HOUSTON - Goodrich Petroleum Corporation (NYSE American: GDP) (the 'Company') today announced financial results for the third quarter ended September 30, 2021.

QUARTER HIGHLIGHTS

Net loss was $48.0 million in the quarter, or ($3.52) per basic and fully diluted share. The Company incurred a non-cash mark-to-market loss of $64.9 million in the quarter due to the change in fair value of unsettled derivatives not designated as hedges as future prices for natural gas rose during the quarter.

Adjusted net income (net income prior to change in fair value of unsettled derivatives not designated as hedges) was $16.9 million, or $1.24 per basic share and $1.10 per fully diluted share for the quarter.

Operating Income was $31.6 million in the quarter. Net cash provided by operating activities was $29.9 million in the quarter, which was negatively impacted by a change in working capital of $2.4 million.

Adjusted EBITDA was $33.2 million in the quarter.

Discretionary Cash Flow was $32.3 million and Capital Expenditures totaled $27.9 million in the quarter.

Production averaged approximately 166,000 Mcfe per day for the quarter, which grew by 7% sequentially over the second quarter.
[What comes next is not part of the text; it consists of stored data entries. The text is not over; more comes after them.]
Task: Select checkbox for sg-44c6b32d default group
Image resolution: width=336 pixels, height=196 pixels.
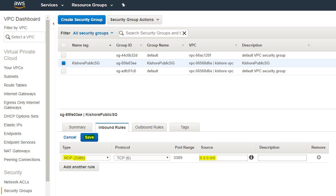Action: (64, 55)
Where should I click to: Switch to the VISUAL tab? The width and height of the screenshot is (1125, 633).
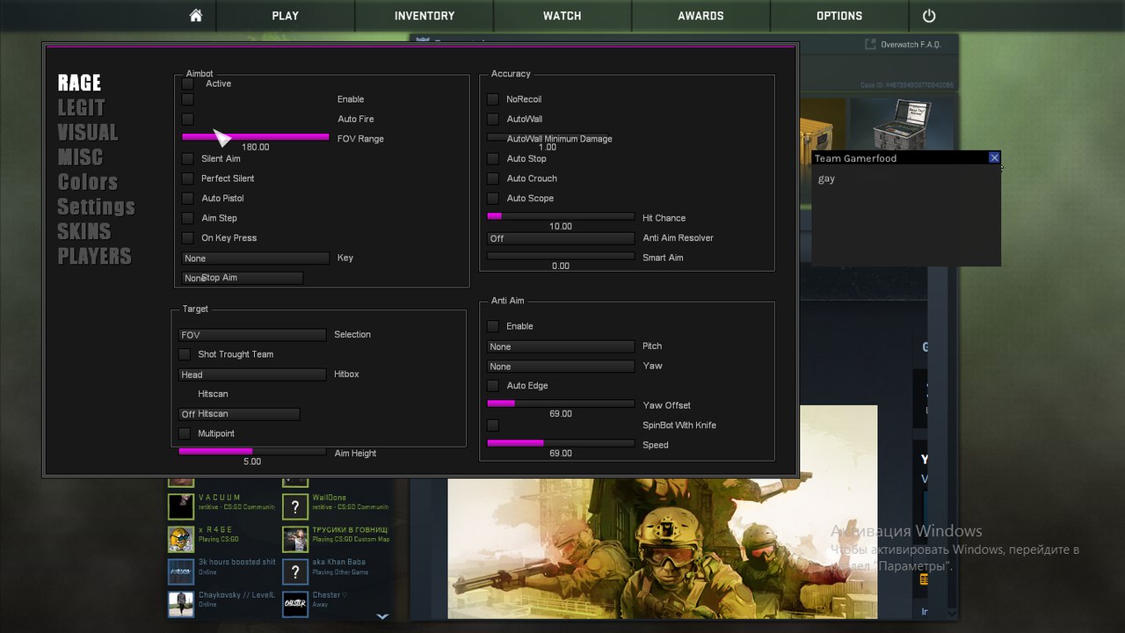pos(87,133)
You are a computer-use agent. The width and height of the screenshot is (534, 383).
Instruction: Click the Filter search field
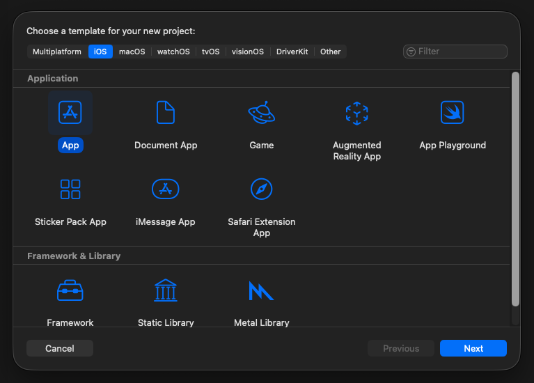point(460,52)
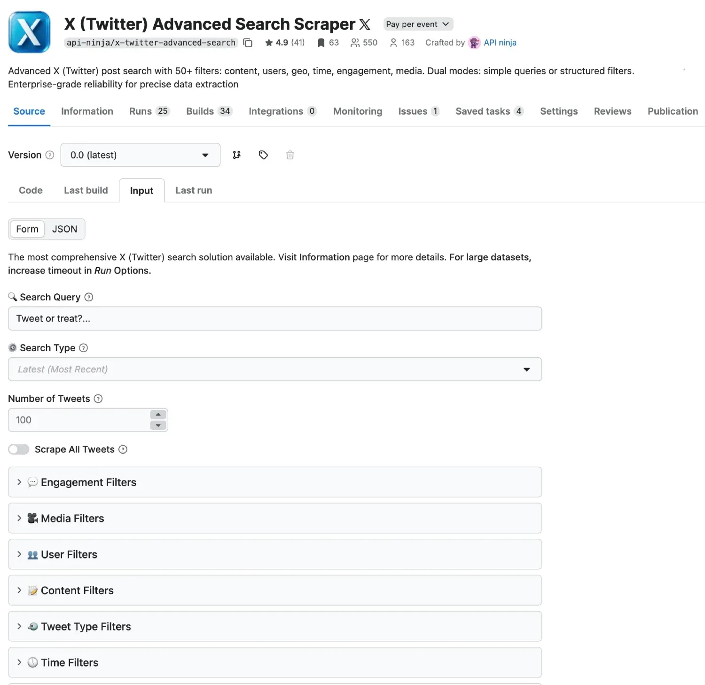
Task: Click the Pay per event button
Action: point(417,24)
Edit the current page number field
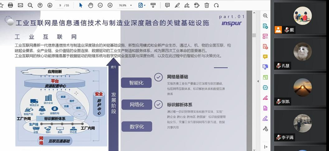This screenshot has width=329, height=151. pos(60,5)
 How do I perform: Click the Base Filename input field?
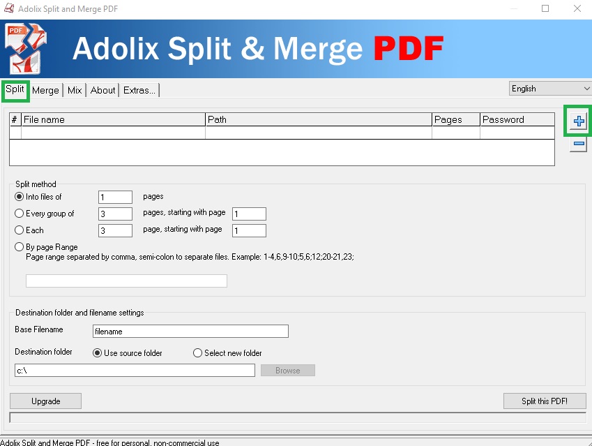[x=190, y=331]
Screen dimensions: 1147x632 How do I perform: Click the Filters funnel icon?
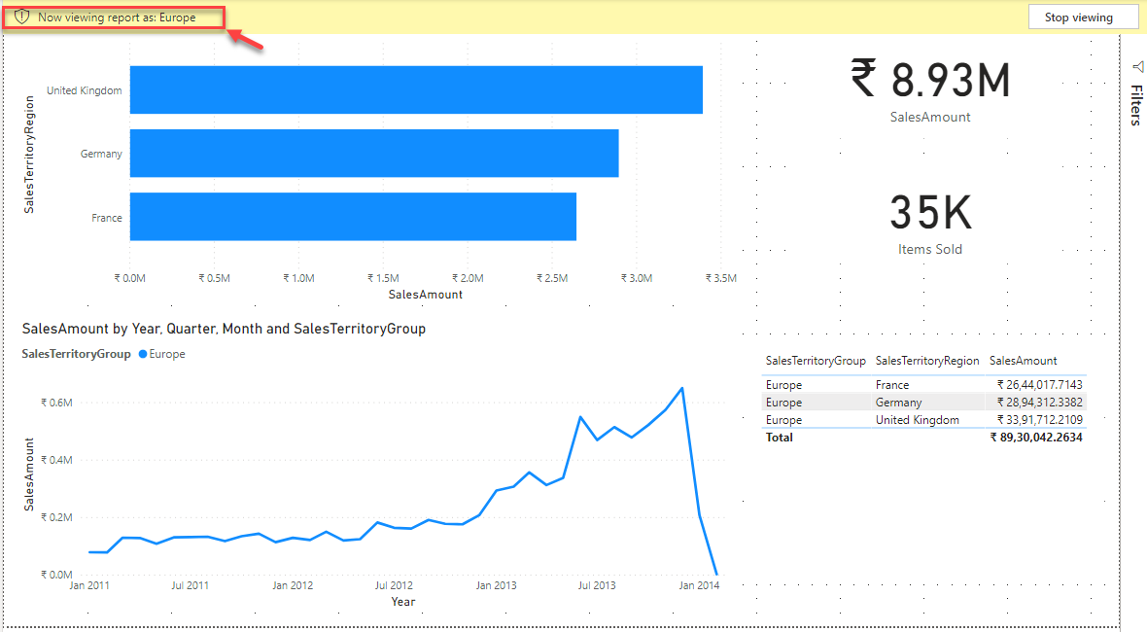1134,66
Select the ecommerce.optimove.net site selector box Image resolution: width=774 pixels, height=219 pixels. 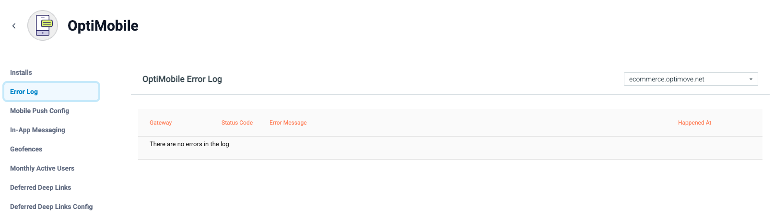point(691,79)
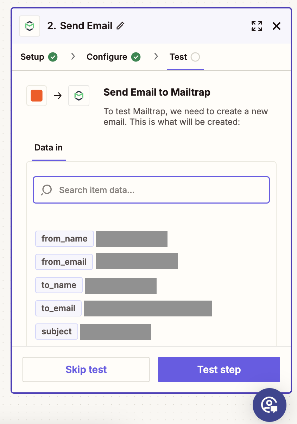Click the from_email field label

tap(64, 262)
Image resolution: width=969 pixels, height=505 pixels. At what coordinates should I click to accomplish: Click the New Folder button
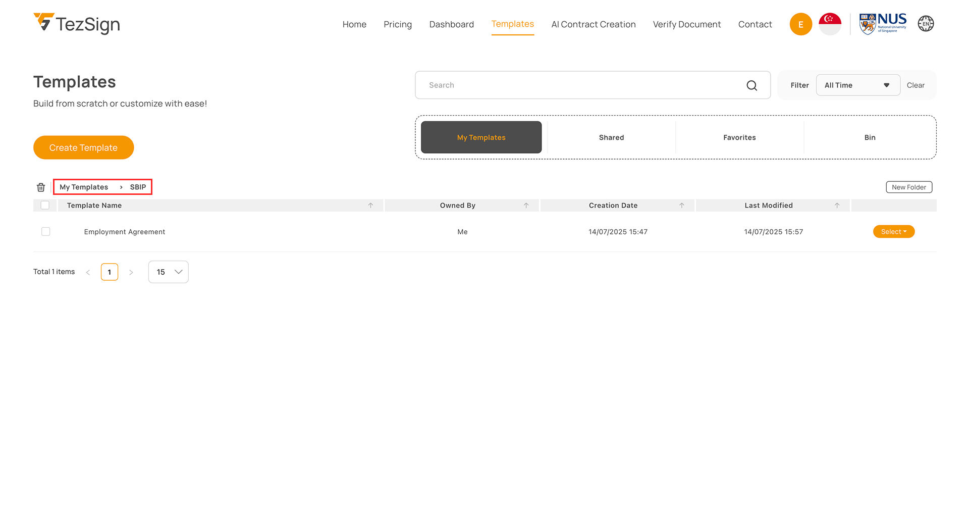point(908,187)
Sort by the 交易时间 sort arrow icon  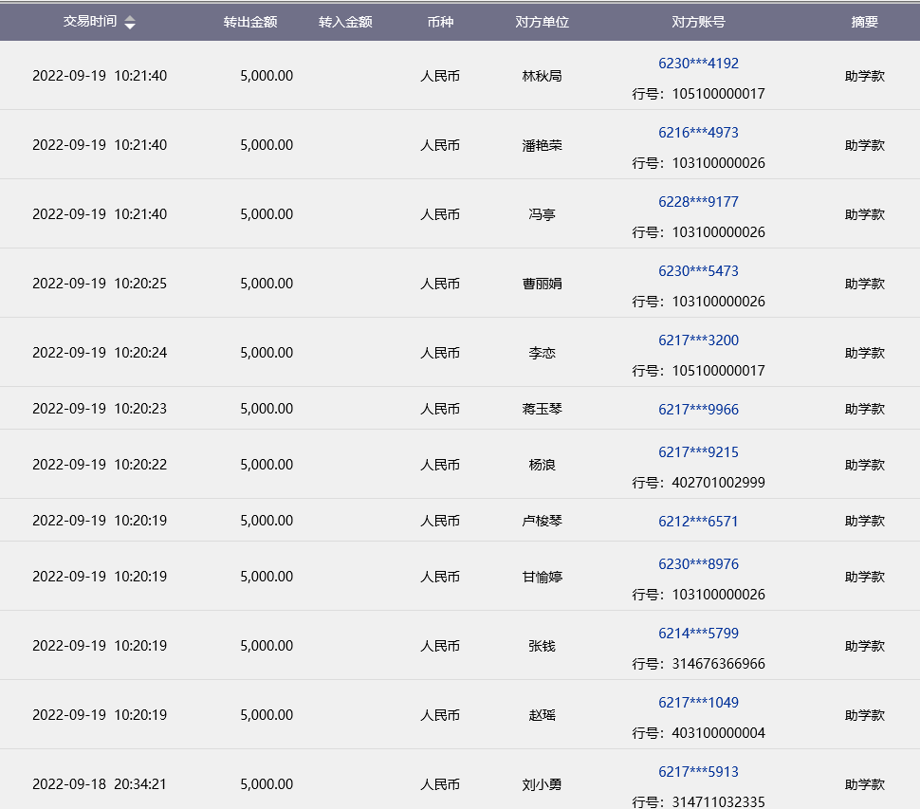(130, 23)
Production for the quarter was negatively impacted by downtime on non-operated wells.

Average realized price per unit was $3.85 per Mcfe, or $3.03 per Mcfe including settled hedges, and per unit operating expense was $1.77 per Mcfe for the quarter, which included non-cash expense of $0.91 per Mcfe.

Per unit cash operating expense was $0.86 per Mcfe, a 3% sequential decrease from the second quarter, and total per unit cash expense including cash interest was $0.92 per Mcfe for the quarter, broken out as follows: Lease operating expense ('LOE') decreased sequentially by 25% to $0.21 per Mcfe, which included $0.02 per Mcfe of workover expense

Production and other taxes increased 33% sequentially to $0.08 per Mcfe due to the severance tax abatement period ending for wells that have reached payout or two years since first production

Transportation and processing expense decreased 3% sequentially to $0.32 per Mcfe

General and Administrative ('G&A') expense payable in cash increased by 14% sequentially to $0.25 per Mcfe due to an increase in accrual for expected payments due to better performance measures than target under the Company's annual incentive plan and long term cash incentive plan. G&A including stock based compensation increased by 17% sequentially to $0.28 per Mcfe and Cash interest expense was $0.06 per Mcfe

Cash Margin was $2.11 per Mcfe (70%), comprised of a net realized price including hedges of $3.03 per Mcfe less per unit cash expenses (including interest) detailed above of $0.92 per Mcfe. The Company expects margin expansion for the rest of this year with anticipated higher realized prices in the fourth quarter.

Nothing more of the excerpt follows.